• _Your assignment_:
Show every line in the material below in which the string "text" appears.

• _Extracted records_:
▼▼▼

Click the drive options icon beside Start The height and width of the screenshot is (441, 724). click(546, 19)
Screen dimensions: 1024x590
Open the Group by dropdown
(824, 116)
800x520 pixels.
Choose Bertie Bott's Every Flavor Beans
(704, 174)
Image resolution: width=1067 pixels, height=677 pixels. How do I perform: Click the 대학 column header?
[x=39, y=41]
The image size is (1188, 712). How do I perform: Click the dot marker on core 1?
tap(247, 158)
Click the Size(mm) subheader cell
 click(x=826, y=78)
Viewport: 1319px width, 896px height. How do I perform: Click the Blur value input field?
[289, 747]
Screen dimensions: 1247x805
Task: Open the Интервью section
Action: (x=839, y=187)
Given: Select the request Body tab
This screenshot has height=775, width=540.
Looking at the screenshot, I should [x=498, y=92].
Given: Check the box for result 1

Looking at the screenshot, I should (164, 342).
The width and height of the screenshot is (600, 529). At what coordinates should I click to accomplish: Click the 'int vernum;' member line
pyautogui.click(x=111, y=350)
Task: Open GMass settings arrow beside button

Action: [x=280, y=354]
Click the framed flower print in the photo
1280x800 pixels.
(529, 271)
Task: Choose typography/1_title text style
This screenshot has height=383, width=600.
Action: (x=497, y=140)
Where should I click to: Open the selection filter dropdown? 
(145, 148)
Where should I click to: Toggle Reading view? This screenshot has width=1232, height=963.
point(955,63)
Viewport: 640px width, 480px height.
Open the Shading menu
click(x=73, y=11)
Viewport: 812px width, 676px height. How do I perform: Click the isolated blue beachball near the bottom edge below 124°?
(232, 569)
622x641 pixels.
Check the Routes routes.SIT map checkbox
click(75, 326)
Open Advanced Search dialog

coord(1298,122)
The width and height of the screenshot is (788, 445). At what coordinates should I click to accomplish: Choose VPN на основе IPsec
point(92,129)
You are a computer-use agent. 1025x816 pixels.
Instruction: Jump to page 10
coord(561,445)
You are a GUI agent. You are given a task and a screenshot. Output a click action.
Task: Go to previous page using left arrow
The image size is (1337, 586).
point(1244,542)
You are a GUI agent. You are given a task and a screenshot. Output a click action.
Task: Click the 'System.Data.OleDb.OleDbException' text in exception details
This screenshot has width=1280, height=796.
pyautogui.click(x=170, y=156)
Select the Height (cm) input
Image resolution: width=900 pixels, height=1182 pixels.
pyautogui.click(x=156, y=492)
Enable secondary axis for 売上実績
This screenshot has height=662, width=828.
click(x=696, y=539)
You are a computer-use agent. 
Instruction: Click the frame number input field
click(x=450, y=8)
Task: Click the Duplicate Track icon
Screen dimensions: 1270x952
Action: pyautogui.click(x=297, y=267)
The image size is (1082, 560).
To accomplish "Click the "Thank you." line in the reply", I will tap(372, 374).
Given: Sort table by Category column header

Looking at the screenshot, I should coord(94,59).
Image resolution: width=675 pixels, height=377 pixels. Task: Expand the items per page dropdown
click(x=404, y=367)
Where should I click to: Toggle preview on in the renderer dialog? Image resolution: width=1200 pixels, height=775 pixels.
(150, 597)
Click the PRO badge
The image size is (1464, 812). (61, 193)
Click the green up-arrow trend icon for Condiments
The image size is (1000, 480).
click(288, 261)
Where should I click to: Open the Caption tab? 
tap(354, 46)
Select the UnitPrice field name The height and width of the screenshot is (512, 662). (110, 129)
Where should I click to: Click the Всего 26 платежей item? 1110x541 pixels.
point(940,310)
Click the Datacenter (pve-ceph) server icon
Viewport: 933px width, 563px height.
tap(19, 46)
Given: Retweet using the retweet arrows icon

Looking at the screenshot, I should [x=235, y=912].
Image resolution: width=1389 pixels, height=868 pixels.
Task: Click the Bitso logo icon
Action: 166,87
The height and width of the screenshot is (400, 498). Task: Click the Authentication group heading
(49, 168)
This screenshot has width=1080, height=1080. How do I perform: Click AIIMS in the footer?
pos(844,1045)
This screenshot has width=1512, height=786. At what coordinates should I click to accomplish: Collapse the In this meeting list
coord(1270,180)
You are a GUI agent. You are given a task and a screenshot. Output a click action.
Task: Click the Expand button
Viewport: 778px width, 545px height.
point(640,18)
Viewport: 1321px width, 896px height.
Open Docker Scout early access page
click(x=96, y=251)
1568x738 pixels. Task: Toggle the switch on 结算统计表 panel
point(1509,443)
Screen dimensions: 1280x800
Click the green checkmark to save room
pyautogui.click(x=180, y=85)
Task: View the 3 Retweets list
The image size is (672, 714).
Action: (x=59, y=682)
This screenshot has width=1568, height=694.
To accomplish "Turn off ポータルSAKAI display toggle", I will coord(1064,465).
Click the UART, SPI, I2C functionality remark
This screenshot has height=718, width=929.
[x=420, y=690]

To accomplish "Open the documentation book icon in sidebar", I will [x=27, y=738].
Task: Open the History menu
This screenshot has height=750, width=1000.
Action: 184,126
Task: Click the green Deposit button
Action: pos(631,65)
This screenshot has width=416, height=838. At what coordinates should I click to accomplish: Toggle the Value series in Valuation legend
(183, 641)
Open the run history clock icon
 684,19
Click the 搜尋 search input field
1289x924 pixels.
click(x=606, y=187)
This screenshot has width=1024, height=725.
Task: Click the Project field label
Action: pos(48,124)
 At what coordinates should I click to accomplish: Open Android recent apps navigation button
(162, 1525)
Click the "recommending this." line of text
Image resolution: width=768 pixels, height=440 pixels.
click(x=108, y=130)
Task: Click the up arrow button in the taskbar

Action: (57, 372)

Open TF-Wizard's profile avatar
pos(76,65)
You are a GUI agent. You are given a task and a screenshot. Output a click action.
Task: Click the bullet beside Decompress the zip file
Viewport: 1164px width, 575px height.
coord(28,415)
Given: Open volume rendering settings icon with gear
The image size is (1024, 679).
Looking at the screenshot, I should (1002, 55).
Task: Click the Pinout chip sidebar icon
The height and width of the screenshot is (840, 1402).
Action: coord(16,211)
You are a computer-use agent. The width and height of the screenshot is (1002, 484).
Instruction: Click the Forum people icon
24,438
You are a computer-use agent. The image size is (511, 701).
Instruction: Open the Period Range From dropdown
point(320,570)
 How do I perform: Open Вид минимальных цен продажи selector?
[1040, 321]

▲▲▲

• _Expected answer_:
Task: Choose typography/1_title text style
Task: Click the 'System.Data.OleDb.OleDbException' text in exception details
Click the "recommending this." line of text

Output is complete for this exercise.